Task material

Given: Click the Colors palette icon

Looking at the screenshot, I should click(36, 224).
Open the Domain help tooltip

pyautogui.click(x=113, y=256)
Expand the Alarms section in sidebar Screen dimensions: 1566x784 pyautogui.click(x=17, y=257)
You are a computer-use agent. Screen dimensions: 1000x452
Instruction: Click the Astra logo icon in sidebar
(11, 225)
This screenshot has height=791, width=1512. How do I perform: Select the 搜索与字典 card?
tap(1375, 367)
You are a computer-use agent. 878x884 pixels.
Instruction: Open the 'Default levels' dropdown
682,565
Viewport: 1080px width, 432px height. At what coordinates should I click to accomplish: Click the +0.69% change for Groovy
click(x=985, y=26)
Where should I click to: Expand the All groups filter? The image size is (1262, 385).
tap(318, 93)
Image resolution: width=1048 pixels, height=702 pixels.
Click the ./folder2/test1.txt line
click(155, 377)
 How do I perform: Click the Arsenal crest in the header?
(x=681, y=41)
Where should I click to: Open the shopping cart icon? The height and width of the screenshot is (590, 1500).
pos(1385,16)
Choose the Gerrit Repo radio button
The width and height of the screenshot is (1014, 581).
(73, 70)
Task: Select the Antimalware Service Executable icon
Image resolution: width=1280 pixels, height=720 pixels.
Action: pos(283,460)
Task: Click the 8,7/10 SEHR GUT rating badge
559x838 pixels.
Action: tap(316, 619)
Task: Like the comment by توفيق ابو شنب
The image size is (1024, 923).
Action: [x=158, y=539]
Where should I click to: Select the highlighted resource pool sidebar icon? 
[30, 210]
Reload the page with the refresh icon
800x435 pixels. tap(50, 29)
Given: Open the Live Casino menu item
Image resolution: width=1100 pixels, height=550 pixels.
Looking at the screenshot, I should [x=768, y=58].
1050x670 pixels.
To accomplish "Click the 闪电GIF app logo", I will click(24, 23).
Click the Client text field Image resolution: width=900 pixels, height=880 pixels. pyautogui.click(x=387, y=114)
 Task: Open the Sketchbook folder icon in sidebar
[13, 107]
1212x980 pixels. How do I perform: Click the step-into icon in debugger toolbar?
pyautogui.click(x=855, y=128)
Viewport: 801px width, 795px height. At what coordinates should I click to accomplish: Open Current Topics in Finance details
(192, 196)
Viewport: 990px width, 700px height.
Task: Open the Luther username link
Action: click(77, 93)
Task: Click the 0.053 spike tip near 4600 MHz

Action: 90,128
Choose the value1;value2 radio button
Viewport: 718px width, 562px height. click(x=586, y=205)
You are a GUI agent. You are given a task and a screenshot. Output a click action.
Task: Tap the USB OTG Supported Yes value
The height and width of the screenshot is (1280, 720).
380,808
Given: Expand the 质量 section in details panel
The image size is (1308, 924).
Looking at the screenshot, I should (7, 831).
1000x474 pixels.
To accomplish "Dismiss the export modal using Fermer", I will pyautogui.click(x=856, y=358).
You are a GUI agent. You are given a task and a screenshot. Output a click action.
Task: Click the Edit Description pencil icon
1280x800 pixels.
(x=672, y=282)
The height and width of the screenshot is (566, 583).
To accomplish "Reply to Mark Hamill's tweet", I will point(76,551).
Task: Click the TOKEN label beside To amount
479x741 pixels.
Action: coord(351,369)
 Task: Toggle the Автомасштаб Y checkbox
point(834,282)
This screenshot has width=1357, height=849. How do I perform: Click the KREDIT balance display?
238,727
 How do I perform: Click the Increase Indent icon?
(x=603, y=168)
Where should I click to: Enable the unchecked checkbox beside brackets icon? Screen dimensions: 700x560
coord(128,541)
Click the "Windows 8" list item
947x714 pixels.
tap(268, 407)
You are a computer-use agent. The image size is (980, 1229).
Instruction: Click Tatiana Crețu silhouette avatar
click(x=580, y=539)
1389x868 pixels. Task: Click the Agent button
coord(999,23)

Problem statement
With every word kept as it is, set down the entries again.

Answer box
Given: Click the Colors palette icon

Looking at the screenshot, I should click(36, 224).
Open the Domain help tooltip

pyautogui.click(x=113, y=256)
Expand the Alarms section in sidebar Screen dimensions: 1566x784 pyautogui.click(x=17, y=257)
You are a computer-use agent. Screen dimensions: 1000x452
Instruction: Click the Astra logo icon in sidebar
(11, 225)
This screenshot has height=791, width=1512. How do I perform: Select the 搜索与字典 card?
tap(1375, 367)
You are a computer-use agent. 878x884 pixels.
Instruction: Open the 'Default levels' dropdown
682,565
Viewport: 1080px width, 432px height. At what coordinates should I click to accomplish: Click the +0.69% change for Groovy
click(x=985, y=26)
Where should I click to: Expand the All groups filter? The image size is (1262, 385).
tap(318, 93)
Image resolution: width=1048 pixels, height=702 pixels.
Click the ./folder2/test1.txt line
click(155, 377)
 How do I perform: Click the Arsenal crest in the header?
(x=681, y=41)
Where should I click to: Open the shopping cart icon? The height and width of the screenshot is (590, 1500).
pos(1385,16)
Choose the Gerrit Repo radio button
The width and height of the screenshot is (1014, 581).
(73, 70)
Task: Select the Antimalware Service Executable icon
Image resolution: width=1280 pixels, height=720 pixels.
Action: pos(283,460)
Task: Click the 8,7/10 SEHR GUT rating badge
559x838 pixels.
Action: tap(316, 619)
Task: Like the comment by توفيق ابو شنب
The image size is (1024, 923).
Action: [x=158, y=539]
Where should I click to: Select the highlighted resource pool sidebar icon? 
[30, 210]
Reload the page with the refresh icon
800x435 pixels. tap(50, 29)
Given: Open the Live Casino menu item
Image resolution: width=1100 pixels, height=550 pixels.
Looking at the screenshot, I should [x=768, y=58].
1050x670 pixels.
To accomplish "Click the 闪电GIF app logo", I will click(24, 23).
Click the Client text field Image resolution: width=900 pixels, height=880 pixels. pyautogui.click(x=387, y=114)
 Task: Open the Sketchbook folder icon in sidebar
[13, 107]
1212x980 pixels. How do I perform: Click the step-into icon in debugger toolbar?
pyautogui.click(x=855, y=128)
Viewport: 801px width, 795px height. At what coordinates should I click to accomplish: Open Current Topics in Finance details
(192, 196)
Viewport: 990px width, 700px height.
Task: Open the Luther username link
Action: click(77, 93)
Task: Click the 0.053 spike tip near 4600 MHz

Action: 90,128
Choose the value1;value2 radio button
Viewport: 718px width, 562px height. click(x=586, y=205)
You are a GUI agent. You are given a task and a screenshot. Output a click action.
Task: Tap the USB OTG Supported Yes value
The height and width of the screenshot is (1280, 720).
380,808
Given: Expand the 质量 section in details panel
The image size is (1308, 924).
Looking at the screenshot, I should (7, 831).
1000x474 pixels.
To accomplish "Dismiss the export modal using Fermer", I will pyautogui.click(x=856, y=358).
You are a GUI agent. You are given a task and a screenshot. Output a click action.
Task: Click the Edit Description pencil icon
1280x800 pixels.
(x=672, y=282)
The height and width of the screenshot is (566, 583).
To accomplish "Reply to Mark Hamill's tweet", I will point(76,551).
Task: Click the TOKEN label beside To amount
479x741 pixels.
Action: coord(351,369)
 Task: Toggle the Автомасштаб Y checkbox
point(834,282)
This screenshot has width=1357, height=849. How do I perform: Click the KREDIT balance display?
238,727
 How do I perform: Click the Increase Indent icon?
(x=603, y=168)
Where should I click to: Enable the unchecked checkbox beside brackets icon? Screen dimensions: 700x560
coord(128,541)
Click the "Windows 8" list item
947x714 pixels.
tap(268, 407)
You are a computer-use agent. The image size is (980, 1229).
Instruction: Click Tatiana Crețu silhouette avatar
click(x=580, y=539)
1389x868 pixels. Task: Click the Agent button
coord(999,23)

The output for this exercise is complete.